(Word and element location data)
## BEGIN

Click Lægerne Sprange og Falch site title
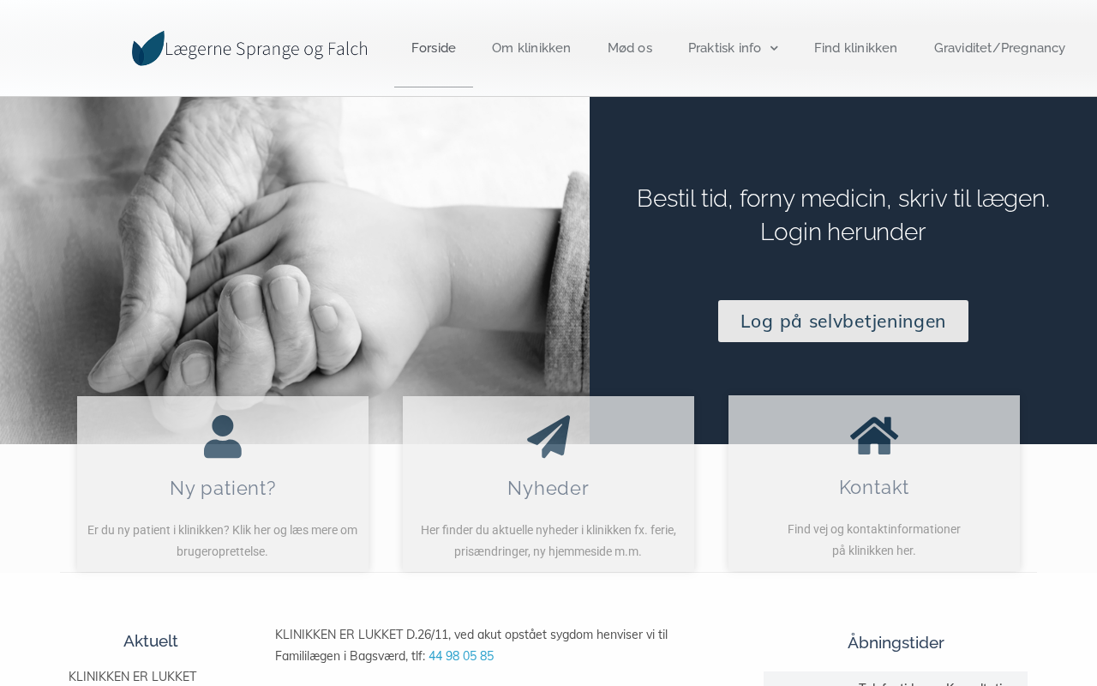1097x686 pixels. click(x=267, y=49)
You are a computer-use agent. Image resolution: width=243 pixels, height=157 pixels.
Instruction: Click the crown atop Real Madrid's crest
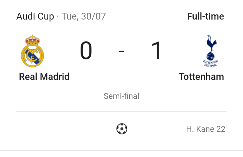pyautogui.click(x=32, y=40)
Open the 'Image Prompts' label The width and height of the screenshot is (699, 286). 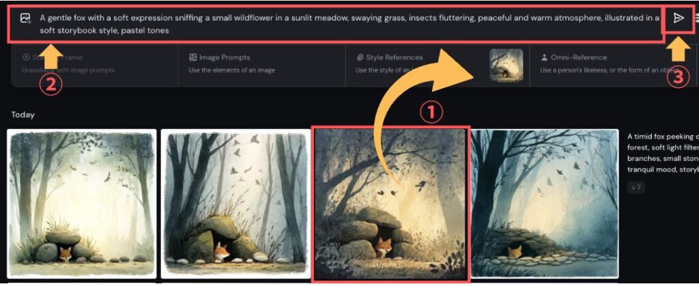[224, 57]
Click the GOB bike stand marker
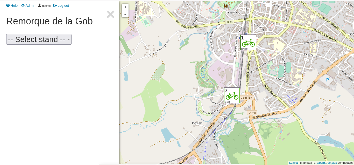Image resolution: width=354 pixels, height=165 pixels. tap(232, 95)
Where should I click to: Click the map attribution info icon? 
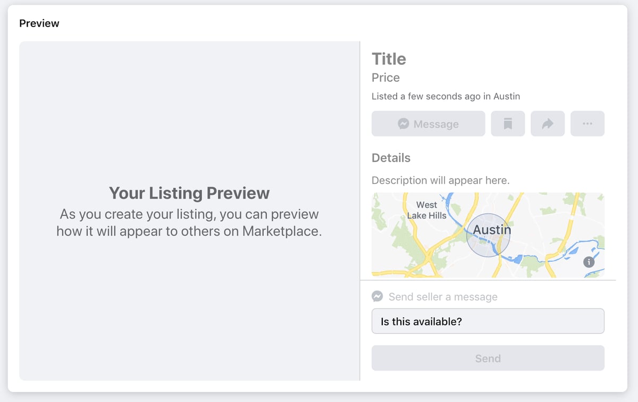click(x=588, y=262)
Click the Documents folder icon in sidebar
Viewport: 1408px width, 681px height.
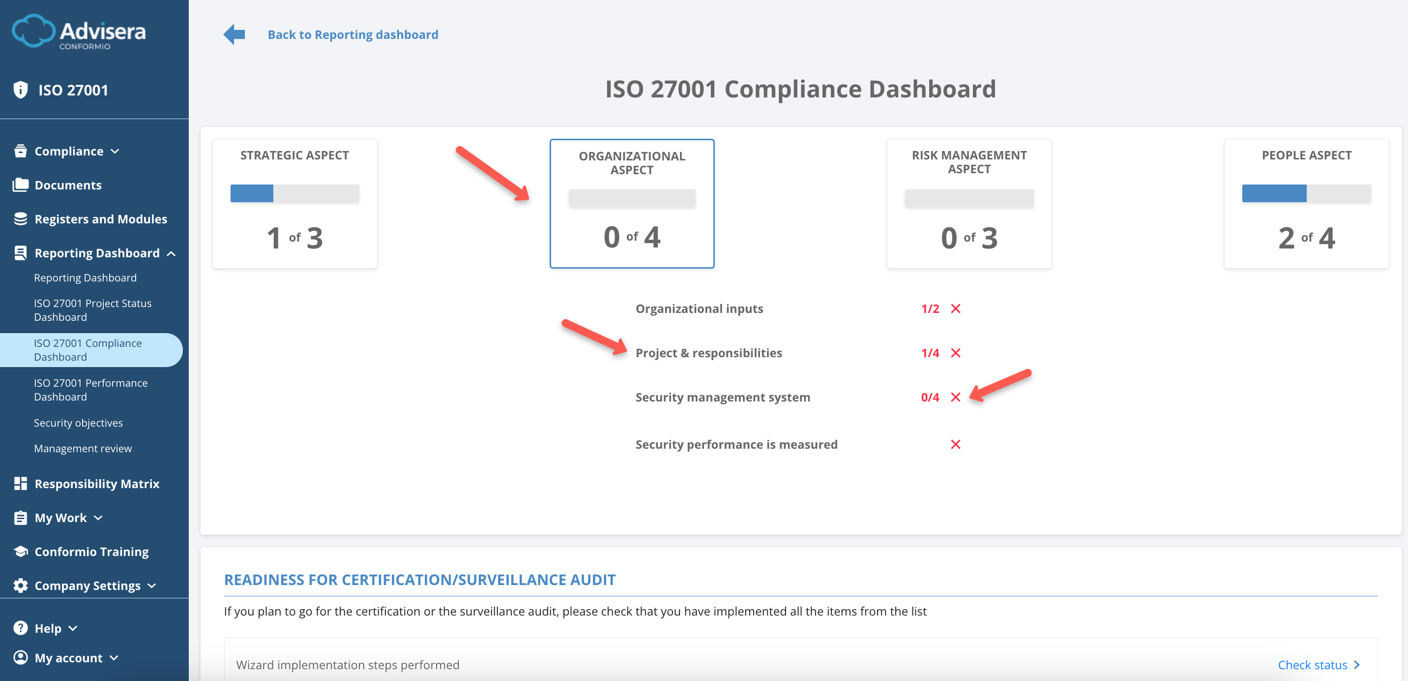[x=20, y=184]
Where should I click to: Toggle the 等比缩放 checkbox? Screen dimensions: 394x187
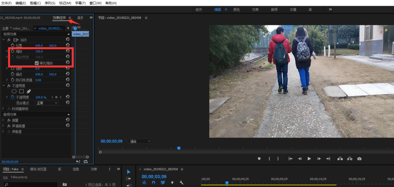[37, 63]
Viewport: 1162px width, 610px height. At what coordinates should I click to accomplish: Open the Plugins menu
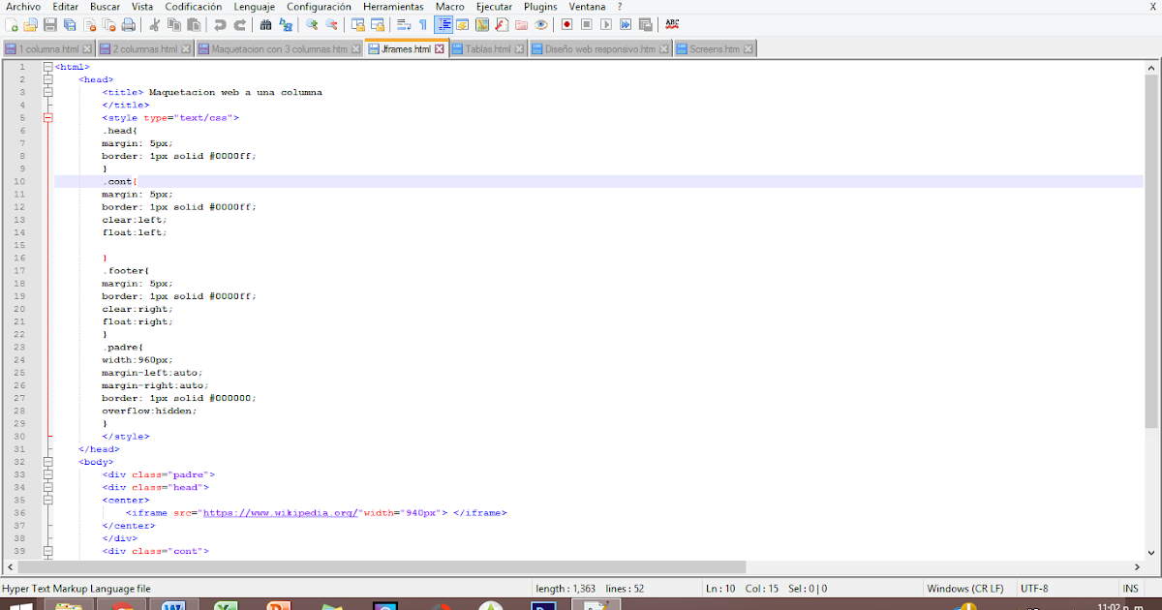540,7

## END

_PROBLEM STATEMENT_
Rewrite the part that opens with the line containing "Click the Documents folder icon in sidebar" and closes with the last of the lines, replacing "Viewport" with "Window" and keeping everything else the same. Leave the pictures out of your answer.

_RESULT FOR THIS TASK_
Click the Documents folder icon in sidebar
Window: 1408px width, 681px height.
[x=20, y=184]
Where should I click to: Toggle the 等比缩放 checkbox? Screen dimensions: 394x187
[37, 63]
Window: 1162px width, 610px height. At what coordinates should I click to accomplish: Open the Plugins menu
540,7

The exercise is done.